INPUT FOR THIS TASK Start Marker
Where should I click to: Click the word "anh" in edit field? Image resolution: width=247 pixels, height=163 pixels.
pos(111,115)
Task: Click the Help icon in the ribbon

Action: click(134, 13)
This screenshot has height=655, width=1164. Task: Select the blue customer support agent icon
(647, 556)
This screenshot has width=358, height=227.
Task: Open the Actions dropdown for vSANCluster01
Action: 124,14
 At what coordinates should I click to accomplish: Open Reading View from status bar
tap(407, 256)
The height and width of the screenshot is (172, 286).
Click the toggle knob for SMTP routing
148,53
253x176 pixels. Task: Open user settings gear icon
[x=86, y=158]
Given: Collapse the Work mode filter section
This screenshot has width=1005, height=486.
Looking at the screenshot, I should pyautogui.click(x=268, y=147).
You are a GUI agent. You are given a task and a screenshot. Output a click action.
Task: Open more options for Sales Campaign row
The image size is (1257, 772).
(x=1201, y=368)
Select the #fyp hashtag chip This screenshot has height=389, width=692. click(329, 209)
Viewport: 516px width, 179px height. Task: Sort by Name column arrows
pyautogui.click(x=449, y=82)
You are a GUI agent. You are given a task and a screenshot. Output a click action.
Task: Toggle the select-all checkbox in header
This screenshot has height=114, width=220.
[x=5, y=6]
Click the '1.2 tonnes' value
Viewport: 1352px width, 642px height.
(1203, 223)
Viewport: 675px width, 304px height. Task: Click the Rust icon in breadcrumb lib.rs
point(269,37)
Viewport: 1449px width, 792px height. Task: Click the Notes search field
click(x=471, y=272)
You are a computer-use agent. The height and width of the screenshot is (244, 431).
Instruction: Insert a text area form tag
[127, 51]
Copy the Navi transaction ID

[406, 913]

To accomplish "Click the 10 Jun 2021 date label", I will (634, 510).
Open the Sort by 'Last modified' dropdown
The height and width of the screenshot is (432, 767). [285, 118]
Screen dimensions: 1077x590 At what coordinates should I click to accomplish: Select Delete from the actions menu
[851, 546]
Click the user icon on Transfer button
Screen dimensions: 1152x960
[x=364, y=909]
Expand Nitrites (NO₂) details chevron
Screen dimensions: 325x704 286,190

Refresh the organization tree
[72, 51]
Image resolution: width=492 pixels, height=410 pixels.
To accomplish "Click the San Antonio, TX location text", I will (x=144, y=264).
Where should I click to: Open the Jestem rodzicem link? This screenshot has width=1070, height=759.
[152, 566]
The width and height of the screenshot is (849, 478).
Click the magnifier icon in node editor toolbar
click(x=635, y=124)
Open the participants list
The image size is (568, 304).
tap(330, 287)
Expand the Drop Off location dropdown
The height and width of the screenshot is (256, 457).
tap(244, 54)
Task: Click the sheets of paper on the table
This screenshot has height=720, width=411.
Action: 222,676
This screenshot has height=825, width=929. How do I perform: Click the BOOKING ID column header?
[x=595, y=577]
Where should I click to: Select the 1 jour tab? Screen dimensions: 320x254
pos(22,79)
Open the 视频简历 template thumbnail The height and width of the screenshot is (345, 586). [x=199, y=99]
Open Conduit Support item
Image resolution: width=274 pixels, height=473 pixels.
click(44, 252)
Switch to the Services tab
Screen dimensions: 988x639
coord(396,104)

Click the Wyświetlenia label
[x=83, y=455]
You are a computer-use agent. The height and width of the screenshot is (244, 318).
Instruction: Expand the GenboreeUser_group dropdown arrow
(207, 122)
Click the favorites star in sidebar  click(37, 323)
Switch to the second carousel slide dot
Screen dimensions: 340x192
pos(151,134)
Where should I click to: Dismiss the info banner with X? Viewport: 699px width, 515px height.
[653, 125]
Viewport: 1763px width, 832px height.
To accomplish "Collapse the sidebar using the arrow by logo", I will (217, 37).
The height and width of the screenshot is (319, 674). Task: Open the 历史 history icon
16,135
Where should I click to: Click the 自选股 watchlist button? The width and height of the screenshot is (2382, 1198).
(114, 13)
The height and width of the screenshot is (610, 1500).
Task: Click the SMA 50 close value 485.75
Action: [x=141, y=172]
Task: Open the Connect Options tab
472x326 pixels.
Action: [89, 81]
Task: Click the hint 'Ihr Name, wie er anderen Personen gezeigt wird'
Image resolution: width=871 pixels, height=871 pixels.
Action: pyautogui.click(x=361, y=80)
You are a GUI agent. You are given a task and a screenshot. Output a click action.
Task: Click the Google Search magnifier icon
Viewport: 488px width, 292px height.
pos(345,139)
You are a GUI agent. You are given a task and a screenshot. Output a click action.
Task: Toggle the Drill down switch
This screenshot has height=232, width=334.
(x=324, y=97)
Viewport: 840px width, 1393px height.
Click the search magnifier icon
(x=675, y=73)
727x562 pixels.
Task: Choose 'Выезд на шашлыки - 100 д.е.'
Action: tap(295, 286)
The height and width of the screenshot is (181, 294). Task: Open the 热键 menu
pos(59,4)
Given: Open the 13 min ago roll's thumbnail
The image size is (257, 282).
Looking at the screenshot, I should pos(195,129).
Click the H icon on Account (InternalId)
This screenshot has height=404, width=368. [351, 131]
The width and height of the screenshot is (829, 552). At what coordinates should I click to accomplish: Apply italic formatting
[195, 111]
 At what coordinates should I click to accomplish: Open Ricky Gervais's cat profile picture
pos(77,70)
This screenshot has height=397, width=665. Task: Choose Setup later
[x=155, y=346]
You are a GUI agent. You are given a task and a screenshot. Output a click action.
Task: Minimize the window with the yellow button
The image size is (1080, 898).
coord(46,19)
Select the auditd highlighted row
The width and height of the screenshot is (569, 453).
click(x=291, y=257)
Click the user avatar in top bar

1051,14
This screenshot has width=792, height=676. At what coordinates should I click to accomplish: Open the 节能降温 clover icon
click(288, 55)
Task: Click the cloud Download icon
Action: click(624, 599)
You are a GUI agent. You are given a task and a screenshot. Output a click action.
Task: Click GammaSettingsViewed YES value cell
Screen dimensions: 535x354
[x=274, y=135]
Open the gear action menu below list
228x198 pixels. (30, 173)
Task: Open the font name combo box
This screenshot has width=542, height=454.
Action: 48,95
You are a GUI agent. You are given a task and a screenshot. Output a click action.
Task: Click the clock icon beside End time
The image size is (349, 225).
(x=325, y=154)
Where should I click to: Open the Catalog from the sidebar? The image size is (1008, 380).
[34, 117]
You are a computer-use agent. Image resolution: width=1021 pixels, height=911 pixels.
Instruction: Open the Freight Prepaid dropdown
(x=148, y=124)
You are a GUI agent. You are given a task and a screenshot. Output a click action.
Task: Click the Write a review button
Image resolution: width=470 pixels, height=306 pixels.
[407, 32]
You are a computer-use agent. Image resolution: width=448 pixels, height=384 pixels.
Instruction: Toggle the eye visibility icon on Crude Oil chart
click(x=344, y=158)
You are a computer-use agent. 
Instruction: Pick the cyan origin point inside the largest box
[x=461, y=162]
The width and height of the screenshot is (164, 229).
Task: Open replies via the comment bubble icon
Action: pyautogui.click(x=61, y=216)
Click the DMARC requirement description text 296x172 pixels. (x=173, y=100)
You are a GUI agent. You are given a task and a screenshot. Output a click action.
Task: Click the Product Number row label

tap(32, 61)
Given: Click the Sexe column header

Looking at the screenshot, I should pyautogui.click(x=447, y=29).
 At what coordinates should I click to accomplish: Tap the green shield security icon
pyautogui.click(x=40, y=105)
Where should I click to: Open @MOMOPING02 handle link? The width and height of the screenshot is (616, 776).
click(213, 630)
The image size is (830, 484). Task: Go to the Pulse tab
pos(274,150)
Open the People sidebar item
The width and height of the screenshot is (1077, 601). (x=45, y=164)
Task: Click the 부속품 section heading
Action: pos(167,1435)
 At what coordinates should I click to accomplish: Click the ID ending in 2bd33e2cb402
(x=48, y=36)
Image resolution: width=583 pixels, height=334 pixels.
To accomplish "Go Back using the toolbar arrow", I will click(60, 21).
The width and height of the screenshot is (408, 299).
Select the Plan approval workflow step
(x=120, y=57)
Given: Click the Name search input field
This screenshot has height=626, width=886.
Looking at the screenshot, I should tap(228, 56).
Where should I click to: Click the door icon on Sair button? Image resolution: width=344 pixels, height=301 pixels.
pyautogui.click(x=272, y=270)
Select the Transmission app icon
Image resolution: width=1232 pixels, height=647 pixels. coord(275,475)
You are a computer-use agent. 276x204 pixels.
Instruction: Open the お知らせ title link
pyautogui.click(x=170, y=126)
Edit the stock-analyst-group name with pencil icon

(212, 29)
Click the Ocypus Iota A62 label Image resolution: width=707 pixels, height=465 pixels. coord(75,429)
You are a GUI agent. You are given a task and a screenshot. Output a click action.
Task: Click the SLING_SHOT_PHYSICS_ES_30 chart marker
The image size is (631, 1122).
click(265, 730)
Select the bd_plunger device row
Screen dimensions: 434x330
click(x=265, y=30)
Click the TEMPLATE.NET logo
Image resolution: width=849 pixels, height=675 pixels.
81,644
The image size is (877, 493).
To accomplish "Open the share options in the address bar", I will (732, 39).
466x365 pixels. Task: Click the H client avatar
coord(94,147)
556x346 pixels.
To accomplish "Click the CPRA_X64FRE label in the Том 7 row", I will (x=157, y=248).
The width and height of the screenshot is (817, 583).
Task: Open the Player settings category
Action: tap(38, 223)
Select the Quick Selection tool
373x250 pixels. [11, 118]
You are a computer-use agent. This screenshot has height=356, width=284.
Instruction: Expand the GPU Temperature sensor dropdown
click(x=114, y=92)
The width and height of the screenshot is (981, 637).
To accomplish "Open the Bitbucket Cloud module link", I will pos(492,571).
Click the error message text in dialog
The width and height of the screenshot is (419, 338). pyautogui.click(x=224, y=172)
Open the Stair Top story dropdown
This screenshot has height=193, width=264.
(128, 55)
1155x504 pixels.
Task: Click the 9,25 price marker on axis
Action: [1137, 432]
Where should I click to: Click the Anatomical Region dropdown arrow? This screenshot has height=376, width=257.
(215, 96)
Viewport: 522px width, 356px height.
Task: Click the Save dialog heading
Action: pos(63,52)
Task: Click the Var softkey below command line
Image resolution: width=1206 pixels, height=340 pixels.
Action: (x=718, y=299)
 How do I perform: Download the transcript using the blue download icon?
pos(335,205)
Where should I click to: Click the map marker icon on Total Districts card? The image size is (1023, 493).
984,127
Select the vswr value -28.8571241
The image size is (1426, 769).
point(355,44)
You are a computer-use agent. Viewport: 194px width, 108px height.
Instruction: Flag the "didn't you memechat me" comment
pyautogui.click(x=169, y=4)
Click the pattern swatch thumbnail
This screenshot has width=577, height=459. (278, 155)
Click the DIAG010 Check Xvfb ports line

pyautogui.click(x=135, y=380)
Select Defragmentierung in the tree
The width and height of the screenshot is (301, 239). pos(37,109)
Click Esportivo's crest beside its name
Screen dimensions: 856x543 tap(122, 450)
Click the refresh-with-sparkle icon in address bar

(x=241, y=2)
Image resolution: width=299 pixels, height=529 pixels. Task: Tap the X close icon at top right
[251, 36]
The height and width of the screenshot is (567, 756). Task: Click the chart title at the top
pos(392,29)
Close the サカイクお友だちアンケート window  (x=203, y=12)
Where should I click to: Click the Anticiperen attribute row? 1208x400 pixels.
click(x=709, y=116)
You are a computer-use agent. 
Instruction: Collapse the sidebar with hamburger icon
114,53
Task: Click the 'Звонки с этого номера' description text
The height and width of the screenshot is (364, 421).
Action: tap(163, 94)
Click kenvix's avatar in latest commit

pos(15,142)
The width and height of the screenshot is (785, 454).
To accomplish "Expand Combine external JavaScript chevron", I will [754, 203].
INPUT FOR THIS TASK End Marker
PROMPT -
If a line above holds the word "description", copy it.

EXPECTED ANSWER -
Click the DMARC requirement description text 296x172 pixels. (x=173, y=100)
Task: Click the 'Звонки с этого номера' description text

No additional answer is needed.